Thankfully, self-styled short angry bloke Richard Hammond arrives in a black blah and the pointless shouting commences. “That looks ridiculous. This is a bunch of retro nonsense.” It may sound forced but they are all getting quite old now. To compensate, the show throws a game of laser quest involving two planes strafing them as they race round a track. The planes especially liked shooting the Lexus thing, possibly because it’s bright yellow but probably because it’s driven by Jeremy Clarkson.

The climax is a race to the Mexican border, with the loser getting the honour of actually going into Mexico. Our trio are worried about this, thanks to derogatory remarks made on a previous show. Clarkson and May contrive to make sure it is Hammond who loses, which they regard as only fair as it was Hammond who offended the most. Offensive remarks against a whole country? Just another week on Top Gear.

Jeremy Clarkson also showed up on televised radio show The Great Album Showdown (BBC4). Part of the BBC’s Golden Age of the Album strand, Danny Baker hosted with the breathless excitement of someone who genuinely knows what he’s talking about and has the tools to articulately share that knowledge.

“Welcome to my world,” he introduced, which was mostly a chat between Baker, Clarkson, producer Stephen Street and journalist Kate Mossman about rock albums. Unfortunately, the chat was interrupted throughout just as it was getting good by Baker introducing pre-recorded clips of him explaining what they were talking about. Since the only people watching are people who already know what he was talking about it seemed a little pointless.

Without the pre-recorded clips, The Great Album Showdown was a radio show on TV and there’s honestly nothing wrong with that. Only people in cars listen to the radio these days anyway. What’s the problem with watching Baker and Clarkson arguing about which year was the best for rock music? Clarkson thought 1973, Baker thought 1971. There’s merits to both sides, and they were more believable than the disagreements on Top Gear.

At the end of the programme, the guests chose their favourite albums and Baker visibly bristled when Mossman chose a Queen album. Clarkson chose Rumours by Fleetwood Mac, despite Baker earlier saying “there’s another Fleetwood Mac?” in admiration of the earlier Peter Green version. Clarkson’s other choices were the Floyd’s Dark Side of the Moon and End of the Century by Supergrass, thereby telling us, as if we didn’t know, that he is a true populist.

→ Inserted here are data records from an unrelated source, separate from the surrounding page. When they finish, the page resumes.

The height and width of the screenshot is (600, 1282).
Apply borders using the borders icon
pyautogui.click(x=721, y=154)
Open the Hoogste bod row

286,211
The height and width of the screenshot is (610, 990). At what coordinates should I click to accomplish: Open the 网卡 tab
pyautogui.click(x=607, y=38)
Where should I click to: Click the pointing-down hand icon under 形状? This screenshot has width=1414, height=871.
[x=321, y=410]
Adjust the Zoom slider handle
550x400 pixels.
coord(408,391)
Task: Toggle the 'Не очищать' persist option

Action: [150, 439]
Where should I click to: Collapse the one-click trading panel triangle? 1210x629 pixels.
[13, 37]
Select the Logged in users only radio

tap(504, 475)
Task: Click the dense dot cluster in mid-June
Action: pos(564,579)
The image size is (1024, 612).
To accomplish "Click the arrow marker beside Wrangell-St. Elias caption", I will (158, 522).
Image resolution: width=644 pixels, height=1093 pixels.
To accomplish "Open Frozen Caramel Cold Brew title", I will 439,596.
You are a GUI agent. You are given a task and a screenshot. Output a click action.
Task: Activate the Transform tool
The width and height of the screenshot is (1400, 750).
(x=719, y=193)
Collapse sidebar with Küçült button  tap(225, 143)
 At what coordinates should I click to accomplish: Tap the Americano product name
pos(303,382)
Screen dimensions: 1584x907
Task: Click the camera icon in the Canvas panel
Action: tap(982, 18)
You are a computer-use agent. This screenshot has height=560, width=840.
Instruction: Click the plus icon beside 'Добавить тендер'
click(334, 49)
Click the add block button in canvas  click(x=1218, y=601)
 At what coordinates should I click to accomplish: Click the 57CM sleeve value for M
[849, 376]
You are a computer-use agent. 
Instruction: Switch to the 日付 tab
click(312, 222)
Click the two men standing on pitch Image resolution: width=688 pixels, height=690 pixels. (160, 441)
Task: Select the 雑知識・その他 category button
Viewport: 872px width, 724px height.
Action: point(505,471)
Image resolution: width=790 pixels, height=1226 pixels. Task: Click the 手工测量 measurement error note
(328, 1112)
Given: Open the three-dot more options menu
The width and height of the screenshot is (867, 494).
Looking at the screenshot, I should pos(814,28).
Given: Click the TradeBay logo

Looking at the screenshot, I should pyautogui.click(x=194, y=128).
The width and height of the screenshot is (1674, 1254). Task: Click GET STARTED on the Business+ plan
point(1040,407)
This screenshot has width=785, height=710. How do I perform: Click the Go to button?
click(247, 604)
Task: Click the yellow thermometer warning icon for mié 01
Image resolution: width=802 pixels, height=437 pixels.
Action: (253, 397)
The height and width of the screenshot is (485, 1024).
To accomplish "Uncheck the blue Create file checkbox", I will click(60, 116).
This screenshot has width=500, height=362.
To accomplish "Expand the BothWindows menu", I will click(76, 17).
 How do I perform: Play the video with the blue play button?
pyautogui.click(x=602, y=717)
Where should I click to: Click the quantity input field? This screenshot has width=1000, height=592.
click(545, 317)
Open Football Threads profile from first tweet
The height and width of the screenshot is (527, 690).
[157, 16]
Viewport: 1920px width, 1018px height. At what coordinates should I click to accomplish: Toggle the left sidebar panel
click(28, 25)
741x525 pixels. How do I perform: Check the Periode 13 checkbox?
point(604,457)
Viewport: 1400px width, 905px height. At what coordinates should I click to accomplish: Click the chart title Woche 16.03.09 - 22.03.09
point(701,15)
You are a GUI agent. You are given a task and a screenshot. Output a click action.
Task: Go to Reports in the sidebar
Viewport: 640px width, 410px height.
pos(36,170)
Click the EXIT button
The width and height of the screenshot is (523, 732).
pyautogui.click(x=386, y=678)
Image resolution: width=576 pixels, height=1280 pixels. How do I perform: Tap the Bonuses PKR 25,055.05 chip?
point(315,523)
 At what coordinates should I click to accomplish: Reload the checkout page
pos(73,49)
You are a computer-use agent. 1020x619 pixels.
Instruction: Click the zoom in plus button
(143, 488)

The Great Album Showdown was cheap, disposable and pointless. I could have watched it all night.

Related documentary When Albums Ruled The World (BBC4) prominently featured an irritatingly braying hipster in hornrims unforgivably called Travis Elborough, who somehow got more screen time than the likes of Rick Wakeman and Noel Gallagher. Even worse, it had a segment on Dark Side of the Moon that bafflingly showed the rear of the album, where the rainbow light converged. This should be a scandal worse than Sachsgate.

Never mind radio on the TV, Charlie Brooker finally returned in front of the cameras for Weekly Wipe (BBC2), a newspaper column on the TV. He said that Eddie ‘The Eagle’ Edwards’ victory in Splash, “proves once and for all that even our fittest celebrities are no match for our shittest Olympians.” Wish I could come up with stuff like that. It’s probably because I don’t watch Splash.

In World Without End (C4), the Black Death finally arrived. To celebrate, our now nunnified heroine fell into a plague pit with the élan of Miranda Hart. Naturally, a fellow nun consoled her with some sapphic snogging. As daft a programme that has ever shown an England where it never rains, Show Without End still has two shitisodes to go.